Em terceiro lugar, coloca-se a questão da Europa, numa altura em que as opiniões públicas duvidam cada vez mais da sua pertinência e eficácia. A esquerda divide-se entre os minoritários – mas influentes – que são tentados a centrar-se no quadro nacional, e os defensores de um verdadeiro poder político europeu, capaz de orientar a economia, de coordenar as políticas sociais e fiscais e de regulamentar a concorrência entre Estados.
Por último, numa conjuntura que pode revelar-se ameaçadora para a democracia, a esquerda propõe-se reactivá-la, o que leva alguns a insistir na renovação das estruturas clássicas da democracia representativa e outros a explorar as vias da democracia participativa.
A esquerda reformista está dividida?
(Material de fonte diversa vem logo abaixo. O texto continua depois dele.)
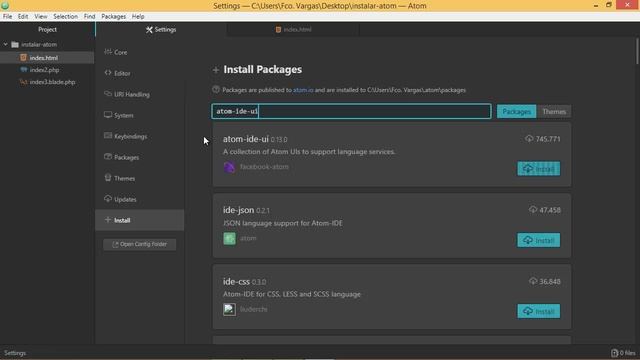
Task: Toggle search to Themes
Action: tap(554, 111)

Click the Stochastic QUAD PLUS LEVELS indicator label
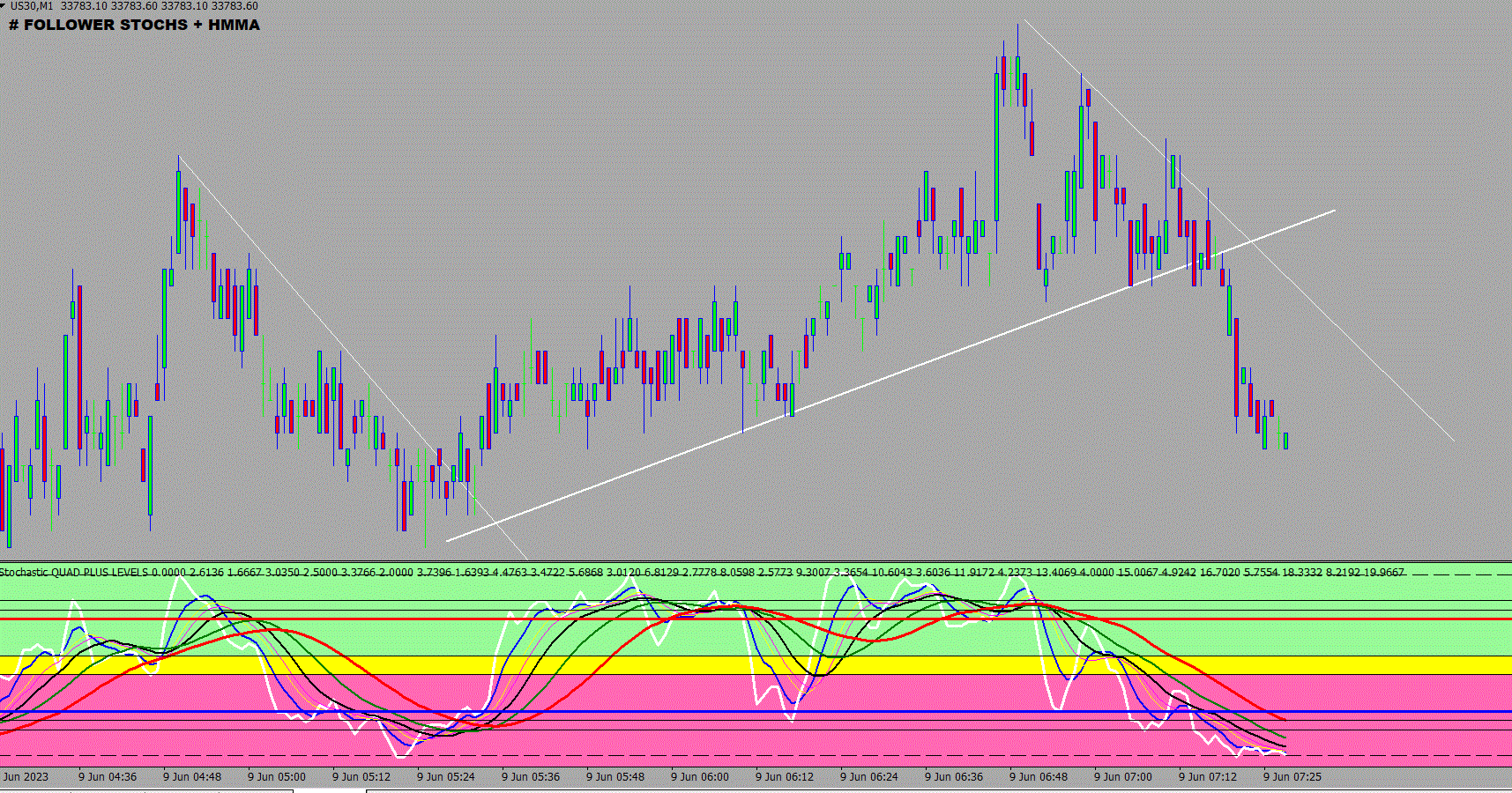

Sim, mas de certo modo, pouco importa que exponha as suas controvérsias na praça pública, desde que, no final, as transforme numa fonte de propostas e de iniciativas que faça ouvir uma voz original, à altura dos consideráveis desafios levantados pela presente conjuntura. Nada é pior que o silêncio ensurdecedor que caracteriza o Partido Democrata italiano. E no entanto, este nasceu da vontade de construir uma força nova, que se posicionaria não tanto na linha que divide esquerda e direita, mas na clivagem de reformistas de diversas sensibilidades e conservadorismos de todos os matizes.
Esta ideia original perdeu-se em extenuantes batalhas entre oligarcas decididos a marcarem as suas posições. O partido atolou-se no pântano dos compromissos, a pretexto de não melindrar ninguém nas suas fileiras, nem ao centro nem mesmo à direita. Mas onde anda a esquerda italiana, impotente politicamente, mas tão inventiva dos anos 60-70, que, na sua diversidade, do PCI ao PSI, passando pelos sindicatos, inspirava o resto da esquerda europeia?